Masaki Kobayashi is considered one of the great cinematic masters of the Japanese immediate post-war era, a generation overshadowed by the towering presence of Akira Kurosawa. No one of that generation of filmmakers was affected quite as strongly by the war as Kobayashi. His most acclaimed films are unflinching explorations into the dark side of Japanese culture, the side that drove men to commit gory suicide for the name of honor and commit horrific atrocities in the name of the Emperor. Kobayashi's exacting professionalism makes his films a visually and emotionally power experience.

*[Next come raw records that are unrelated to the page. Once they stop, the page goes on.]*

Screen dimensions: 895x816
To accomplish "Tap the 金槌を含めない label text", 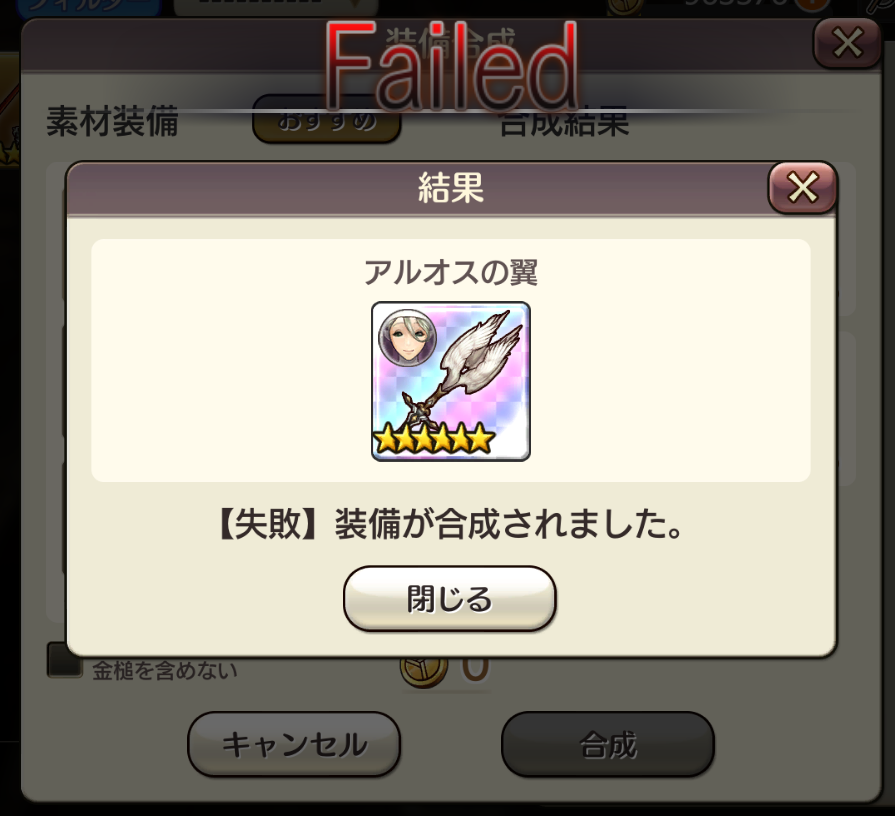I will click(x=165, y=671).
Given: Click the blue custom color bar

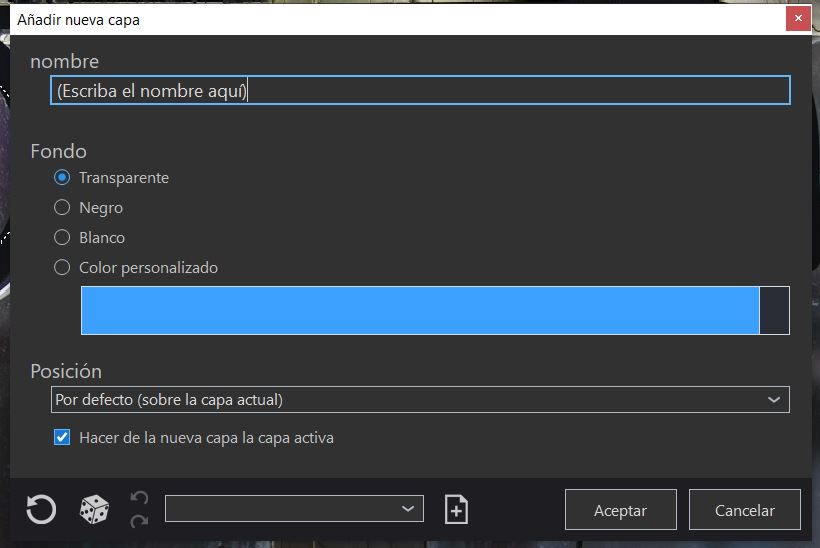Looking at the screenshot, I should coord(420,310).
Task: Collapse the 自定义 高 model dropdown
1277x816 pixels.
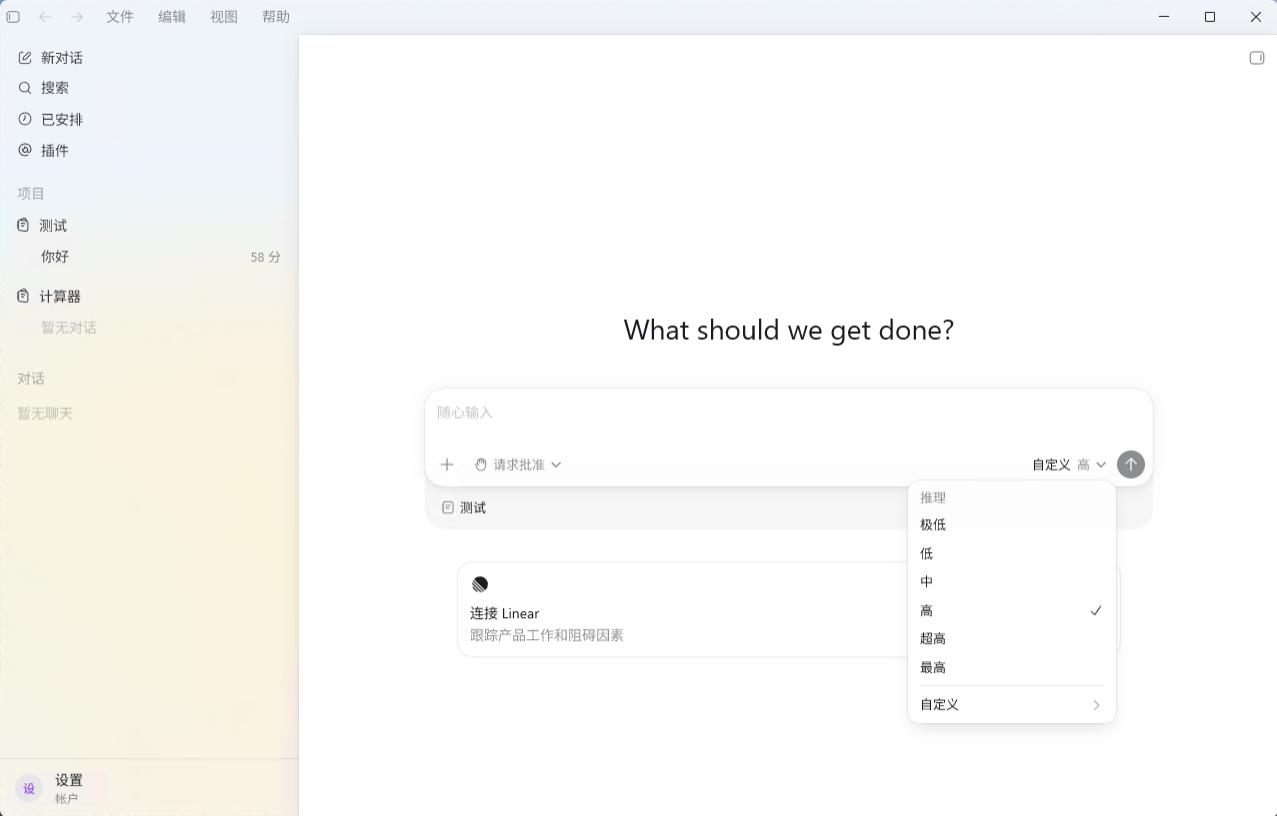Action: (x=1069, y=464)
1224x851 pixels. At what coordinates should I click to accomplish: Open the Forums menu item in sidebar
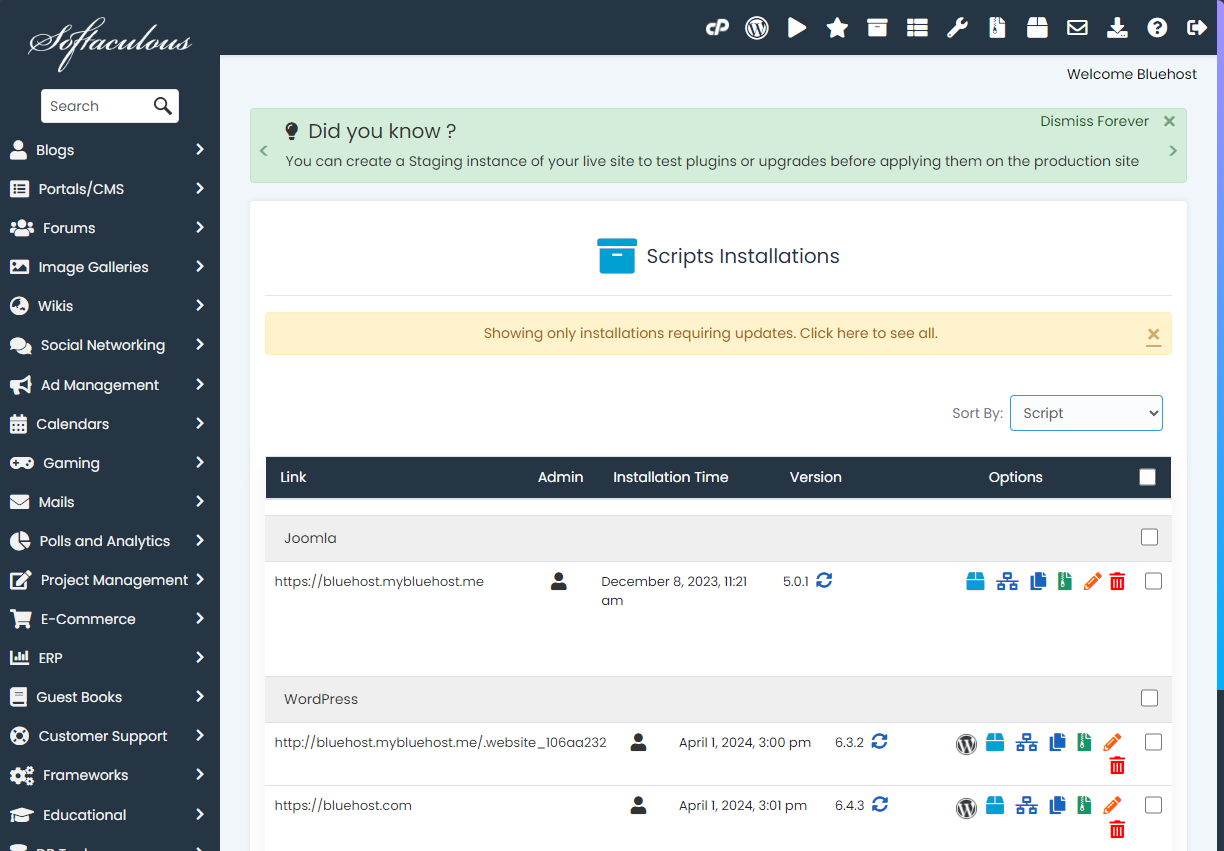[108, 228]
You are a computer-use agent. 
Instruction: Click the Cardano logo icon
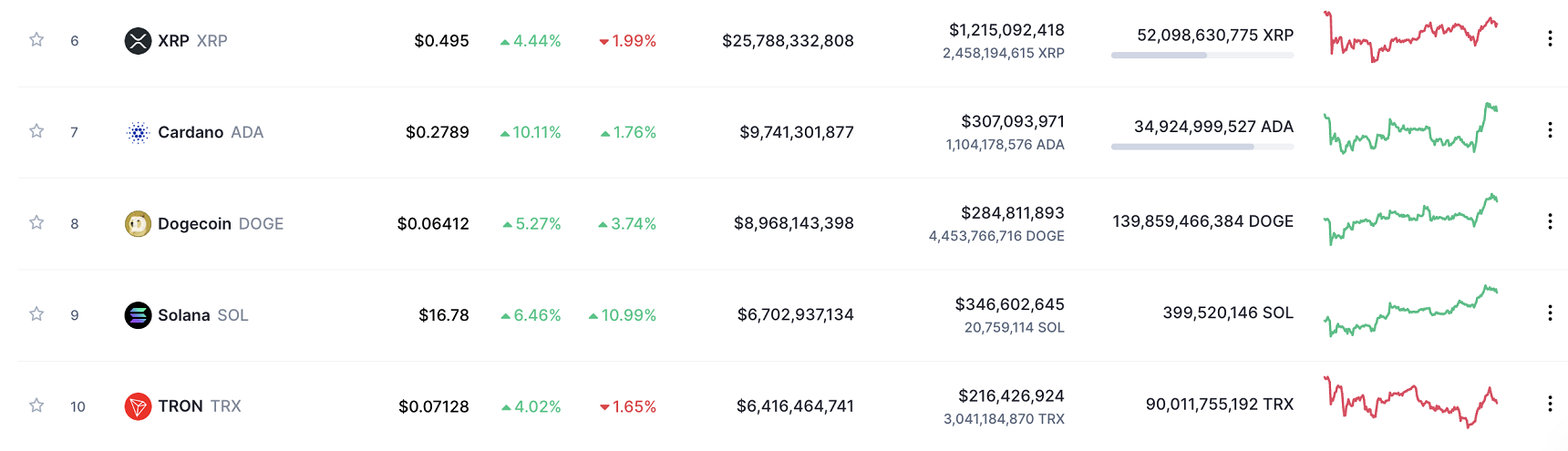(x=138, y=133)
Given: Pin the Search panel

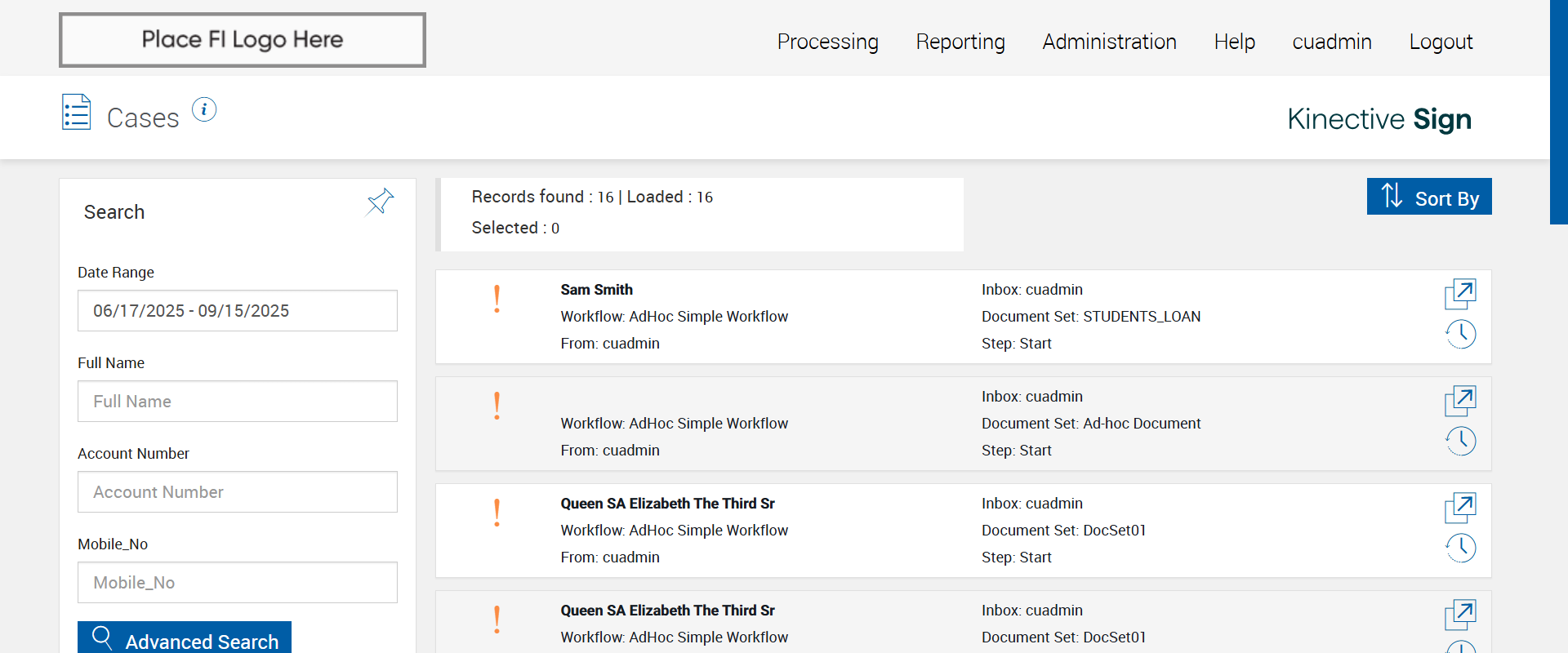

Born in February, 1916, in Japan's northern-most island Hokkaido, Kobayashi entered prestigious Waseda University in 1933, where he studied Asian art history. Though he excelled at his studies and was mentored under renowned scholar Yaichi Aizu, Kobayashi eventually left Waseda to enter Shochiku's Ofuna studios. As the threat of war with the West grew ever present, he felt that the future was too uncertain to devote to academics; he wanted to leave something behind. Kobayashi worked as an assistant for a mere eight months before he was drafted and sent to the front in Manchuria. Opposed to the war, which he viewed as senseless, he refused to rise above the position of private. In 1944, he was transferred to the southern Ryukyu Islands, where he witnessed the war's final bloody tumult. There he was captured by the U.S. and held for a year in a detention camp in Okinawa. In the fall of 1946, Kobayashi returned to Shochiku and served for six years as an assistant director under Keisuke Kinoshita.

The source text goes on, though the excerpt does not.